Only a day after the government unveiled its Golden Jubilee Budget aimed at promoting growth and stability for all, a new threat of industrial action has just been posted by health workers.
Health workers in Accra say they are giving the government only two weeks, (end of November) to announce higher wages they have been expecting since June when the two parties signed a memorandum of understanding on a new salary scheme.
Coming just short of pronouncing a strike, the health workers held a press conference and explained that the November deadline is as far as their patience would last.
In the meantime, they say they have lost absolute hope in the government’s commitment to honouring its promises.
President Kufuor said in a foreword to the Budget presented to Parliament by the Finance Minister that there were problems at the labour front resulting partly from a distorted public sector salary structure, which was also poorly administered.
The government was therefore using the Budget to begin the implementation of a new comprehensive public sector pay reform that would emphasise equal pay for work of equal worth.
He said to ensure order and equity all round, the government was setting up a Fair Wages Commission to oversee the implementation of this new programme.
But the health workers said government was only trying to buy time with the proposed setting up of the Fair Wages Commission next year, and they were not going to wait for that.
They claimed that after negotiations in June, government was to start implementation by September, however two weeks to the date, government wrote to ask for the end of October to honour its part of the bargain.
The October date, they said, was also not honoured and two weeks into November, they still do not know the basis for arriving at their salaries because they are receiving levels of salaries as pertained in the pre-negotiation period.
Mrs Marian Sackeyfio, Chairperson of the Health Workers Union who was part of the team that addressed the press conference, told Joy News that she would not predict what health workers would do after the expiration of the deadline but hoped the press conference would be warning enough.
“That is why we have called this press conference to create the awareness, to sensitise the populace that this is what is coming because we know the suffering that our people are going through and I can’t tell you now what they may decide to do. The power lies with the health workers.”
Asked if the health workers did not find it prudent to wait for the implementation of government’s plans to address the wage disparities as contained in the budget, Mrs Sackeyfio said that would be asking for too much.

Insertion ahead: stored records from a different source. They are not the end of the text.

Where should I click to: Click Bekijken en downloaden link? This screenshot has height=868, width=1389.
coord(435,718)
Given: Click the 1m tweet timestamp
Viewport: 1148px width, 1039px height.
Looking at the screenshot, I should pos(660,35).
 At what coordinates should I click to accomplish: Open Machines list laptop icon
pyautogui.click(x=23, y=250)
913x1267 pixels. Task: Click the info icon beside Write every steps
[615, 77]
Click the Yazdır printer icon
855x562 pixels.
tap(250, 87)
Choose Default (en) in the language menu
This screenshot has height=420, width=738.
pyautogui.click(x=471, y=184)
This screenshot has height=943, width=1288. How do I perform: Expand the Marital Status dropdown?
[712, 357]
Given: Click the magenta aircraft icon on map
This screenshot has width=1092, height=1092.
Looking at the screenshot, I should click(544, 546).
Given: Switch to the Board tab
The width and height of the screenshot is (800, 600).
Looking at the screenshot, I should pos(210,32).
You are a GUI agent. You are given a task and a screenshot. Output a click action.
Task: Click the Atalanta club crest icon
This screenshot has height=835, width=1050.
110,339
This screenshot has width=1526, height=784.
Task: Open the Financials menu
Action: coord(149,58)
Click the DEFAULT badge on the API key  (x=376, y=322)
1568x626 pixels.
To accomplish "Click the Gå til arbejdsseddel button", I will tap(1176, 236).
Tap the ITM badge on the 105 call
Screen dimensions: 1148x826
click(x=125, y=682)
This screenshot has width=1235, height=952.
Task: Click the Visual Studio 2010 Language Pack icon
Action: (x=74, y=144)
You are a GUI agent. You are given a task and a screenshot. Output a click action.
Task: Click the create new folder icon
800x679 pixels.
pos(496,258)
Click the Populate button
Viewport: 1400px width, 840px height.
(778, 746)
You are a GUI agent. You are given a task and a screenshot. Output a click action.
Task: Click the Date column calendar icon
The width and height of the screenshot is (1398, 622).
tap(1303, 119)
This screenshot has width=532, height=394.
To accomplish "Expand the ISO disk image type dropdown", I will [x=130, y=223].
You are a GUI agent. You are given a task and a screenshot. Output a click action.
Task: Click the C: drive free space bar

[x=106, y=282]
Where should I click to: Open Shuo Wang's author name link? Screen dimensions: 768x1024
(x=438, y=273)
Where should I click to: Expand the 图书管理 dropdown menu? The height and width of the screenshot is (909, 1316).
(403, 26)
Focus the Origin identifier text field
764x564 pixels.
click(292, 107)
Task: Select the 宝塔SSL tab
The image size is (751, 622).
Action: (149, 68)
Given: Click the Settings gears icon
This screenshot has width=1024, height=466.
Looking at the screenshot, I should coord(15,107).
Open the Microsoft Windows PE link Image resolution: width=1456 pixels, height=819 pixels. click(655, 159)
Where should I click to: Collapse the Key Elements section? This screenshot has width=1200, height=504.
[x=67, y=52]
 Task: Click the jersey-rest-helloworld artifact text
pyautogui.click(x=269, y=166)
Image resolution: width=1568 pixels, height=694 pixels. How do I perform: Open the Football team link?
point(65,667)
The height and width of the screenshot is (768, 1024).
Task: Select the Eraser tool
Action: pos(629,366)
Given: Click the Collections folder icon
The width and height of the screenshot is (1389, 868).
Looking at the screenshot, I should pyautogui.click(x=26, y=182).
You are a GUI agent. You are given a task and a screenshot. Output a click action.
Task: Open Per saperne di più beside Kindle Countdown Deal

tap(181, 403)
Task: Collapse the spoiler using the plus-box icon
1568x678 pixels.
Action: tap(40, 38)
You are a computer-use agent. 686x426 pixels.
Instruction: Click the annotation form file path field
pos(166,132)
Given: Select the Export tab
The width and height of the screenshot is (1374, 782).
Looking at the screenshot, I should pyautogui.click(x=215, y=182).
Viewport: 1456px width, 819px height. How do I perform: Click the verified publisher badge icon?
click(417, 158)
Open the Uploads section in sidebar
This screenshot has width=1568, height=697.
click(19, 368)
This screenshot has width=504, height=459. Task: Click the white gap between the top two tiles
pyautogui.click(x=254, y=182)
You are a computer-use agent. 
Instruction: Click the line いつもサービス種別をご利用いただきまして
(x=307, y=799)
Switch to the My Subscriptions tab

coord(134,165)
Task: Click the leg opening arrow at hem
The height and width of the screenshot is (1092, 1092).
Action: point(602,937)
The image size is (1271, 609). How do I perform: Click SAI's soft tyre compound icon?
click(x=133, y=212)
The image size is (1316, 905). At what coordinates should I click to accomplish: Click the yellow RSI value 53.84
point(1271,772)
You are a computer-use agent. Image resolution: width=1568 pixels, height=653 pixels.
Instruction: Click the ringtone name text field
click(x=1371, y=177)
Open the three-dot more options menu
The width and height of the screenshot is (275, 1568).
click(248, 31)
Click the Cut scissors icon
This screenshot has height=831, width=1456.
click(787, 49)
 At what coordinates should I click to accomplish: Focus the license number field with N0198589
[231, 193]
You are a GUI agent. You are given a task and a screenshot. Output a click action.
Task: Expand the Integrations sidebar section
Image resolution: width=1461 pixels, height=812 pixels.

“No I don’t think it will be reasonable to wait because we are in a process which started as far back as 2004 and the implementation process should have started in January 2005 but that could not materialise until the government called in a consultant from the UK.
“The consultant came and did her underground work and was paid with hard cash, and the new salary structure was to take effect from January 2006 but she didn’t and rather went about scouring, just wanting to satisfy why we should attract the type of salaries that we wanted, and she came out with something.
“There were disparities that brought that agitation and we went to the Labour Commission who gave the ruling and an appellate body was formed to rectify the relativities and then give us our salary with effect from January so no health worker group apart from the doctors, has a salary structure now.”
“I don’t think it will be worthwhile going back for another commission, it will take another long time and for how long? Even if you read the letter the Deputy Minister sent it said they were buying time till the end of October so we thought after October, at least our suffering would cease but if we are to go back again, then what about the money paid to the UK consultant?”
In reaction Dr. Paa Kwesi Nduom, Minister for Public Sector Reform said it was to avoid the very problems enumerated by the nurses, vis, “agreements are reached, work is to be done, because of the difficulties in the records and so many other things the work takes a bit more time to get done and so the expectations that have been raised are not met in a timely manner so people continue to be dissatisfied and that is why we have taken everybody’s time to talk about this comprehensive new pay structure and system.”
Reminded of the government’s promise of salary increases by January as contained in the budget and asked if the health workers would also benefit from the package and upon what basis, Dr. Nduom said the issues were quite jumbled.
“What I believe the health workers are still disagreeing, that is among themselves, are with the allocation and distribution of monies that have already been agreed for 2006, that is the issue. And that is the sorting themselves out that is what needs to be completed.
“My point to anyone who would say some of the things that I have heard being said is that the groups themselves should talk amongst each other to find some unity of purpose and ensure that we don’t bring what should be done in-house unto the streets unnecessarily.
“There is work to be done for sure but people should all put their thoughts and efforts together in unity to solve this problem because it doesn’t help anyone for everyday for us to hear this person is dissatisfied, that person is satisfied, no one is prepared to sit and wait to do the real difficult work that needs to be done. For once let’s all get the work done well.”
Indeed President Kufuor in his foreword to the budget quoted the old adage; “Rome was not built in a day”, and said: “Today, we are laying the first block for a more rational salary structure and administration.”
“I am, therefore, appealing to the nation and all its sectors to hold fast and rally together so that we pursue a collective vision in the belief and confidence that Ghana will succeed in becoming a middle income country by 2015.”